Funny Girl: Nearly a revue meant to showcase Streisand’s talents at belting and rapid-fire line delivery; Streisand redefines stardom.
Harry Potter and the Half-Blood Prince: Potter fatigue has caught up to me; all of J.K. Rowling’s missed dramatic opportunities keep thwacking me in the face.
Indiana Jones and the Last Crusade: Sturdy pulp movie, with stars (Ford, Connery, Phoenix) that knew they were stars, and how to act as stars.
Katong Fugue: How is it that celluloid pianos so readily channel their player’s inner desires? (c.f. The Piano)
Moon: “Thoughtful scifi” for beginners: promising premise, predictable plotting.
Paper Heart: Shades of When Harry Met Sally, with clever, disciplined use of the handheld trope.

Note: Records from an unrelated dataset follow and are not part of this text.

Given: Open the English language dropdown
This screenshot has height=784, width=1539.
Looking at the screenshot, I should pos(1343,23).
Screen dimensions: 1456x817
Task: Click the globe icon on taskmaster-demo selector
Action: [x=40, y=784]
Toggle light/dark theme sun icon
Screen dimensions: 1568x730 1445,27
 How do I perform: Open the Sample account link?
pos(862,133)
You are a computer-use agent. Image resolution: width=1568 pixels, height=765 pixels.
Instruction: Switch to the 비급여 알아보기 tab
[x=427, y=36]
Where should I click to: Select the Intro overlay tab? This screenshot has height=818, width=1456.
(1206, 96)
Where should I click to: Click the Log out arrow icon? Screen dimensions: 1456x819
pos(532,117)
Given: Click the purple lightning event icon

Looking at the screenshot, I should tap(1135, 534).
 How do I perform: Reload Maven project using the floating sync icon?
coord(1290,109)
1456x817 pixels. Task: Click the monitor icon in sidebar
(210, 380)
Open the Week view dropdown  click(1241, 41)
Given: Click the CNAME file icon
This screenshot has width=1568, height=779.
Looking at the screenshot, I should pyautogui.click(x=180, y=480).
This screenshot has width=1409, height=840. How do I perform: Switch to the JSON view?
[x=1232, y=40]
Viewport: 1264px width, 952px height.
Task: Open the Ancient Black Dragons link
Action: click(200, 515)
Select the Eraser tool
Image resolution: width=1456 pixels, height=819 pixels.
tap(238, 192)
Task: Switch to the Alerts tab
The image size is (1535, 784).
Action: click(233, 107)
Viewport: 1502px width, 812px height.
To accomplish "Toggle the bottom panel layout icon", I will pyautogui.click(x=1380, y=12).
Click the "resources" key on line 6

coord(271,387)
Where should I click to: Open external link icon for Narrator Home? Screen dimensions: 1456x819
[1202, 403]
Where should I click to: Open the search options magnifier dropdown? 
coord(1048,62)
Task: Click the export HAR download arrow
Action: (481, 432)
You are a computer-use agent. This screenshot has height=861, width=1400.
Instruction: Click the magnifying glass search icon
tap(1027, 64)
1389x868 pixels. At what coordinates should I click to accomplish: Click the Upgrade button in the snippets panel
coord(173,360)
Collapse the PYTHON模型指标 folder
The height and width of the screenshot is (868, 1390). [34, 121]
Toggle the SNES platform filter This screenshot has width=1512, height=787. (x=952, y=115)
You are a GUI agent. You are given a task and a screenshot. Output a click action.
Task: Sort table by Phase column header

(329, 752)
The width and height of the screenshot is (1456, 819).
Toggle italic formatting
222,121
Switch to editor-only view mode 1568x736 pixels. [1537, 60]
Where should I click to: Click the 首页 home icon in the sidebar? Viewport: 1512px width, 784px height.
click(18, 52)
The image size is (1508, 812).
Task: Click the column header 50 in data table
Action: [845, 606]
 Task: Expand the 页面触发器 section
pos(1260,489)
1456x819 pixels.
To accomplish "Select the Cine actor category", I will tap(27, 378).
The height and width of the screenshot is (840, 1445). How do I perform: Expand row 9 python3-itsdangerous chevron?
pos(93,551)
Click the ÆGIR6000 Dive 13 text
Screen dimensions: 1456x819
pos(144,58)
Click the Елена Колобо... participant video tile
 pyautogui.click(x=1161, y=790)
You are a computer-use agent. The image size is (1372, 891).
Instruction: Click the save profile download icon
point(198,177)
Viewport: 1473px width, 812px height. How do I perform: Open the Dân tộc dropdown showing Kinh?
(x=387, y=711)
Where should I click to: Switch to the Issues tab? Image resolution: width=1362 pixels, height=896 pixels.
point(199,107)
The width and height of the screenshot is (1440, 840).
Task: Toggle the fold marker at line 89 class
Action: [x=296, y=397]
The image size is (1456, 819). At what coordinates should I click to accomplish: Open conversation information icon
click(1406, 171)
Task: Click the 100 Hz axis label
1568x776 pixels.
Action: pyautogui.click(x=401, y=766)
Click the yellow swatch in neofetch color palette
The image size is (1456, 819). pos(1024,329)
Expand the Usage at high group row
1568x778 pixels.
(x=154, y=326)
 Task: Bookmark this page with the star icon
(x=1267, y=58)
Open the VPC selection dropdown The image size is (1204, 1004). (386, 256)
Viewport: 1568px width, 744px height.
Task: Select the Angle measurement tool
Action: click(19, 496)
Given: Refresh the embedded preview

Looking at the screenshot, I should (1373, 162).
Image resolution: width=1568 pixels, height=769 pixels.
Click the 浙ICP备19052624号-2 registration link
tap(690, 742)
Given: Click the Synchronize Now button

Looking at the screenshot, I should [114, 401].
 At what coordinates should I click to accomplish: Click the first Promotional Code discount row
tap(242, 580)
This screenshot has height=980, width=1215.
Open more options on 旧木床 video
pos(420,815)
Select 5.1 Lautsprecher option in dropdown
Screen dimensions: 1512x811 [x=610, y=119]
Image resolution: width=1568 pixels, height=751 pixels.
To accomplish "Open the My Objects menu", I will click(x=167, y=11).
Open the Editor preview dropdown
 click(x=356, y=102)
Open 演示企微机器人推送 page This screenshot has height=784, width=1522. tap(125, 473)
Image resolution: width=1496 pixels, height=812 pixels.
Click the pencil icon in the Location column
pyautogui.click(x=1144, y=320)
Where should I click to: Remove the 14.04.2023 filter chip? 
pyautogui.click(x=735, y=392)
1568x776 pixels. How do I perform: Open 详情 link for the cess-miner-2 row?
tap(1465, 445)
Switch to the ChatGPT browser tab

Paranormal Activity: Oscillates like Julie & Julia between its annoying and gratifying plots, but with demons (actual v boyfriend) not cooks
Public Enemies: Retreads Bonnie and Clyde, laced with the irony that even America’s Most Wanted doesn’t beat its citizens’ self-absorption.
Ratatouille: Anyone (who can reconstruct whole recipes from scratch with just a whiff) can cook.
Silkwood proves that horror movies are scarier when they feel like a part of life, especially one you haven’t the means to escape.
Taken: dooming teenagers worldwide to clampdowns on travel by their paranoid parents, who believe that kidnappers lie at every foreign turn.
There Will Be Blood score is such a keeper: each track is flavorful and distinctive! If it didn’t fit the images, that’s the movie’s fault.
Up: Apart from the vignettes of lifelong marriage… eurgh. Eurgh. Pixar at its most infantile.
The Wedding Banquet: Queer domesticity warms my soft heart.
West Side Story: (Romeo + Juliet’s plot) – (Shakespeare’s poetry) = Awful book scenes. Rita Moreno sets her scene ablaze; other songs nowhere as fiery.
You Can Count on Me: Exactly what the title says.